=== Written request ===
Write out the troubleshooting notes below in full, word for word.

=== Passage to read ===
This could happen in a distributed environment where the time is not synchronised between master and slaves.
When you submit a result, there is a time associated with it. If the slave is ahead of time for the master, then the slave will mark the result back in time and then the slave will immediately mark it as stale.
How can I use the ''Nagios Checker'' Firefox plugin?
More information can be found here:
NMIS pages don't look right, as though they are missing a stylesheet
This is due to a line missing from the Apache configuration file - add the line
Alias /static/nmis/ "/usr/local/nagios/nmis/htdocs/"
to the Opsview configuration section and restart Apache.

=== Recorded information ===
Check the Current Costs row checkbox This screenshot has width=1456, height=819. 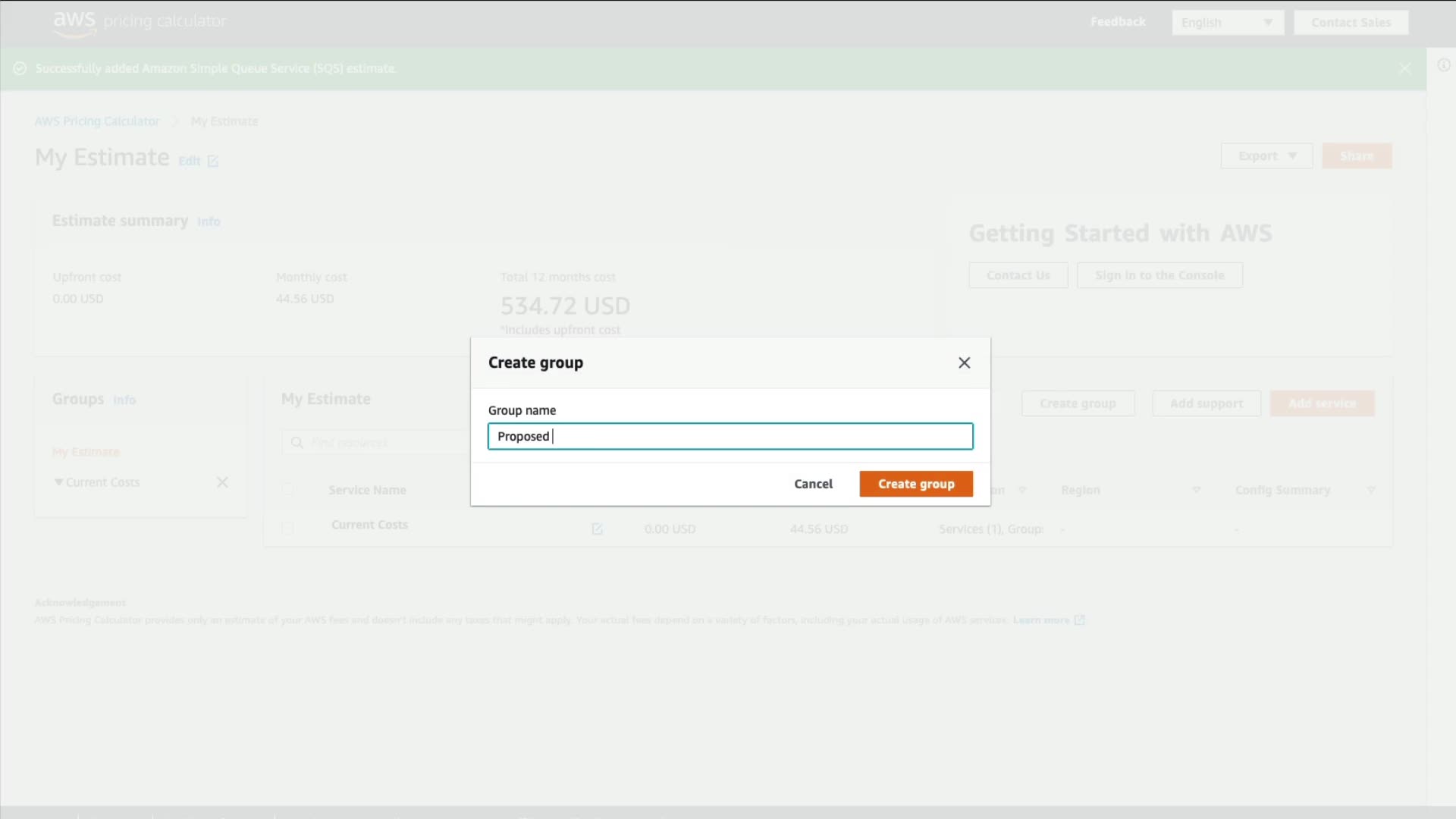coord(287,528)
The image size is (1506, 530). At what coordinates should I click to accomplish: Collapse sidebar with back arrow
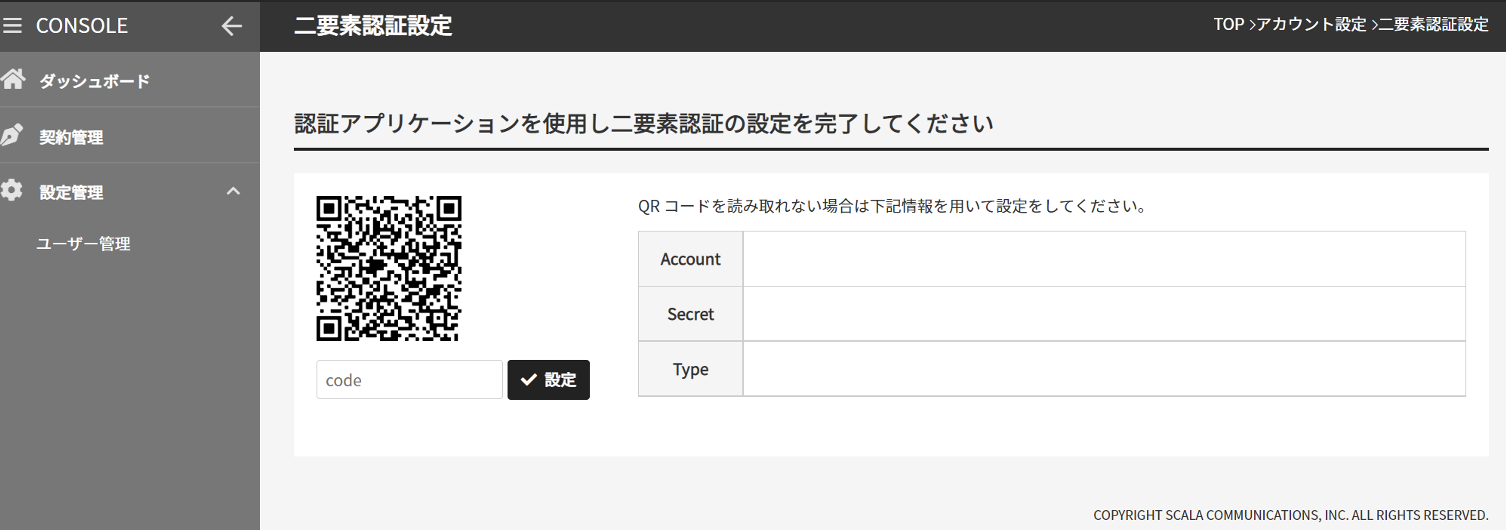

=== Exercise response ===
This could happen in a distributed environment where the time is not synchronised between master and slaves.
When you submit a result, there is a time associated with it. If the slave is ahead of time for the master, then the slave will mark the result back in time and then the slave will immediately mark it as stale.
How can I use the ''Nagios Checker'' Firefox plugin?
More information can be found here:
NMIS pages don't look right, as though they are missing a stylesheet
This is due to a line missing from the Apache configuration file - add the line
Alias /static/nmis/ "/usr/local/nagios/nmis/htdocs/"
to the Opsview configuration section and restart Apache.